▸ **Exercise requirements**:
• 1. In the Linode outage thread, what command did one poster run after finding their server stuck at the initramfs prompt?
• 2. Carry on the Linode outage thread from its last post.

(Quoted passage Opens)

From Linode's 'Interesting stats': "131 countries customer diversity".
I myself have to answer to my customers whom I referred to Linode and who pay me to make sure their services stay online. However, they understand that outages are a reality of the business.
Even the big guys like rackspace, amazon, the planet, google, and facebook have outages.
its not a matter of if…its a matter of when. It could be worse.
Two of my customers who I emailed to pass along information about this incident replied back and told me this is nothing in comparison to the outages they endured at media temple. Not uncommon for servers to remain offline for an entire day or more at a time without resolution.
My linode appear to be up again, according to the dashboard. I got connection refused when ssh'ing, so I was fairly confident it was running indeed (otherwise, it would have timed out). I used the AJAX console to inspect why the ssh service was down, and lo and behold, it was stuck at the initramfs prompt complaining about a failed fask. Ran fsck -y, and the … lost connection to the console, which have been down since then. Arrrgh!!!11
Rebooting now. Hopefully it will come up just fine. Hopefully.
It was stated that those affected would receive notification if any hosts require a reboot. Thus far, 2 of my Linodes have been restarted without any notification - after I'd read that I would be notified.
If you say you are going to notify customers, you should do just that. I was expecting notification if downtime was going to occur - not just the downtime!
@andrewz:
What can I do at this point? I need help bad here. All my websites are down. I am dead in the water…
Open a new thread, or support ticket…
@Rogi:
@hiscom:Still, it would have been better to have this particular Stuff Happen at 3 or 4 AM when nobody would notice …
Which 3 or 4 AM?
From Linode's 'Interesting stats': "131 countries customer diversity".
Countries exist outside the USA?
@OverlordQ:
A) Unplanned outage, how do they warn against those?
By creating maint@linode which lists all maintenance, without exception. That way I can look at that mail archive and see todays date and 'upgrading libraries on xen hosts' and go… ahhhh!
> B) Do you want them to fix your box or post here?
Actually I want them to post here first, then fix the problem
Ive just had to tell a customer "your servers seem ok but may be rebooted at some point" because I dont know if they are going to reboot all hosts. I had to tell them that because there is NO official information that I can find on the status of the problem (or even much on the cause, fix eta, etc)

(Quoted passage Closes)
(Supplied information Opens)

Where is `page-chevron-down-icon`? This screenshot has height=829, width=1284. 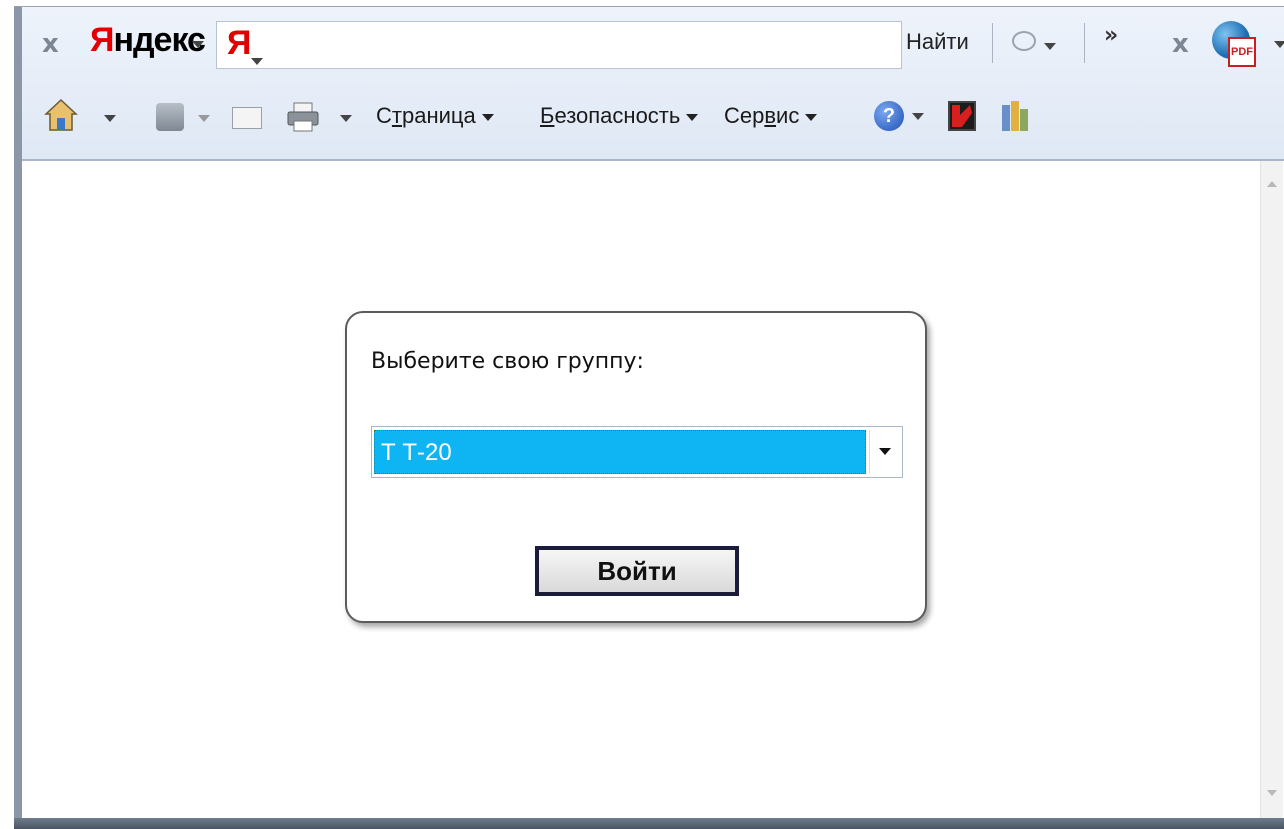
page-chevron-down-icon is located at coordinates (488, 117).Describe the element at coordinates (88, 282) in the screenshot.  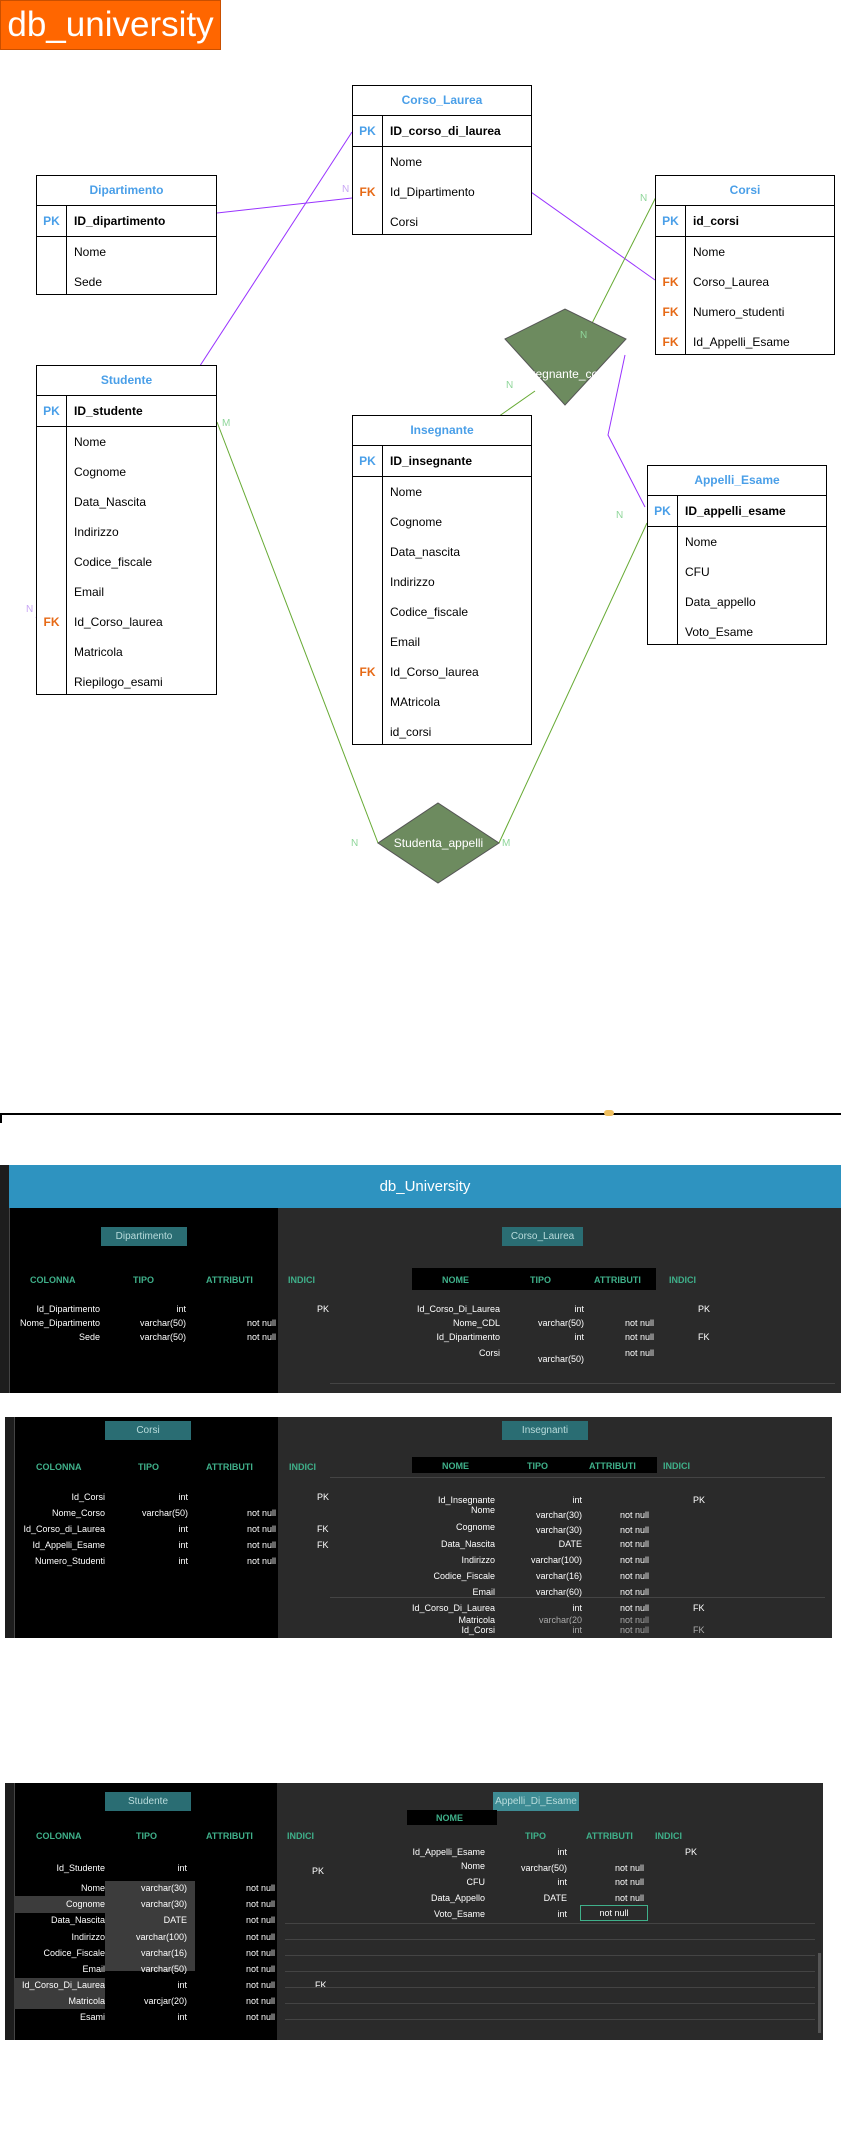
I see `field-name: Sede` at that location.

(Supplied information Closes)

▸ **Answers by task**:
• 1. fsck -y

• 2.
Take 5 mins to post all the info you have. Say what is going to happen to rebooted hosts (are they now ok) and what about un-rebooted hosts (will they be rebooted later or are they fine).
Part of taking credit and fanboy love we have for this wonderful thing (and I think linode is great) is also taking the responsibility for the fsck-ups that happen along the way.
Im a professional sysadmin, so I understand things 'go wrong' and that is fine, people have to live with that. But what you can do is be open and honest and fully informative about the problem. It takes 5 mins to do and often stopping and thinking about the problem enough to lay it out clearly can actually help.
For example xen instances can be saved to disk. Is there some reason that admin's cant do the following:
save all xen instances on a host
reboot the host
restore the xen instance
If that was workable, then maybe you could have a 2 minute 'hang' for each host and not need a reboot. shrugs Maybe linode should look at trying that (xm save savefile) and see if it could be used to reduce the impact next time.
> C) You get what you pay for.
D) Run it yourself if you think you can do better.
I pay for a service and part of that service involves updating the:
forums
outage announcements
blogs
twitter
None of which have any useful information.
I have taken 5 mins to email my clients and say "linode hosted servers are to be taken as 'unreliable' until further notice".
So, I have tried to see if I can just access or bring up a file and still not able to get anything. Anyone else seeing this type of problem?
@EtienneG:
Earlier this week, I was bragging about my linode uptime on a mailing list. Oh well, that will teach me! Karma has its way …
Aha! So you're the one to blame for all this.;-)
a) This is not a frequent occurrence.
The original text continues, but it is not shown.